Na Kluea (, ) is a tambon (sub-district) in Phra Samut Chedi District, Samut Prakan Province, central Thailand.

History
Its name "Na Kluea" means "salt farm" since most of the occupation of the locals in the past was salt farming. The area was originally called "Ban Sakhla" with a long history dating back to the late Sukhothai and early Ayutthaya periods.

The milestone of Ban Sakhla took place in the early Rattanakosin period, corresponds to the King Rama I's reign when the Nine Armies War (1785–86), the last great war between Siam (now Thailand) and Burma (now Myanmar) occurred. In those days, all the able-bodied men in the village were conscripted for military service leaving only the women, children and old folks behind. When a raiding party of Burmese foraging for food threatened the village, the women rallied everyone and fought off the Burmese. From then on, the village was known as "Ban Sao Kla" (village of courage young women), Ban Sao Kla overtime became Ban Sakhla.

Geography
The general condition is a lowland where the sea is flooded. It borders Laem Fa Pha, and Nai Khlong Bang Pla Kot in its district to the east, Laem Fa Pha to the south again, across the canal Khlong Khunrat Phinit Chai Tha Kham in Bang Khun Thian District of Bangkok the west, and Ban Khlong Suan in its district to the north.

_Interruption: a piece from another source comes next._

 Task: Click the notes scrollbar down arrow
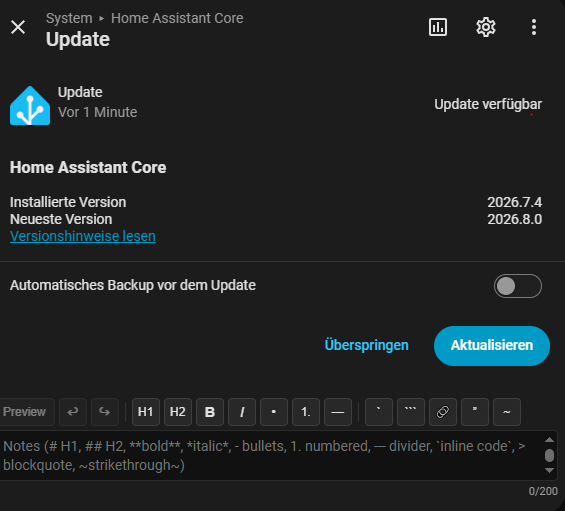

Na Kluea has a total area of approximately 32.96 square kilometers.

Administration

Central administration
The entire area of Na Kluea is governed by the Subdistrict Administrative Organization Na Kluea (SAO Na Kluea).

Local administration
It also consists of eight administrative muban (village)

Demography
As of January 2021, Na Kluea had a total population of 11,913 people (5,788 males and 6,125 females). Most of the population settled on the banks of the canals.

Economy
Most of the people are engaged in fishing, and some components of general employment, government service with private company employees.

Places
Wat Sakhla
 Wat Si Khong Kha Ram
 Wat Paowanaram
Sakhla Sutheera Upatham School

It has two child development centres, three primary schools, and four local hospitals.

Transportation
Klong Sapphasamit is the main thoroughfare by waterway. While Suk Sawat–Na Kluea Road is the main thoroughfare by land.